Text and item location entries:

===

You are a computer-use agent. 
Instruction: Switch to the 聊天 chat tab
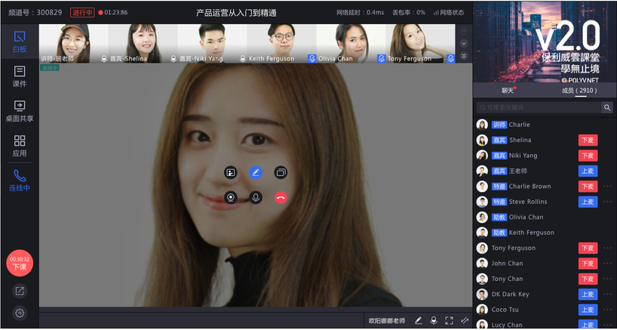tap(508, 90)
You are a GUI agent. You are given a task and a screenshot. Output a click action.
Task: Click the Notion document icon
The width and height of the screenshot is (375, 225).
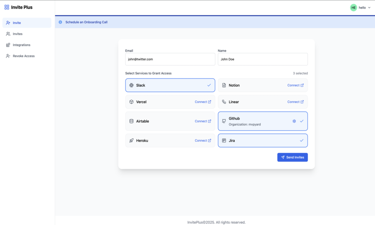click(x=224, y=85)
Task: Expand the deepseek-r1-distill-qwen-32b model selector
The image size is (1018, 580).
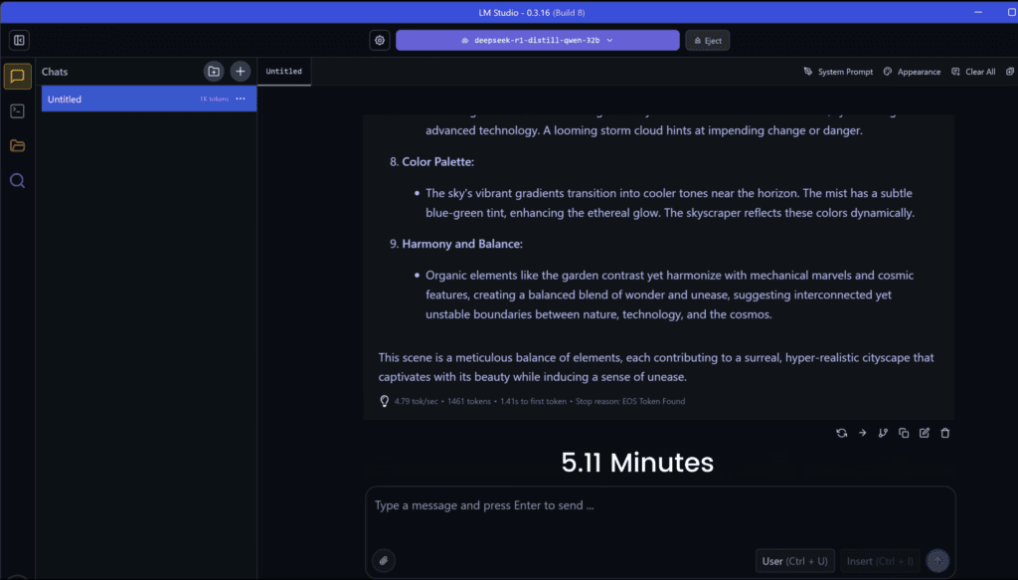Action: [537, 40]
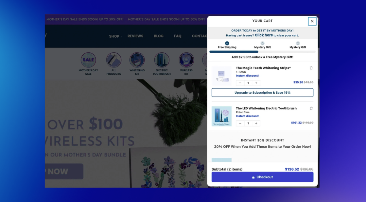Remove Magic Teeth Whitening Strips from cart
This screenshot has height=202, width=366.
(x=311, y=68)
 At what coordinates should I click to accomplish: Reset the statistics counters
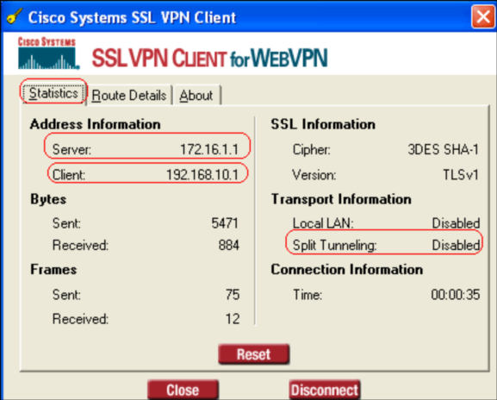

===

Update the entries from the first line up to and including the line with "click(x=224, y=85)" by replacing "screenshot" with "screen image" and changing nothing else. Leave the pictures out of your answer.

You are a computer-use agent. 
Instruction: Switch to the 聊天 chat tab
tap(508, 90)
You are a GUI agent. You are given a task and a screen image. Output a click action.
Task: Click the Notion document icon
The width and height of the screen image is (375, 225).
click(x=224, y=85)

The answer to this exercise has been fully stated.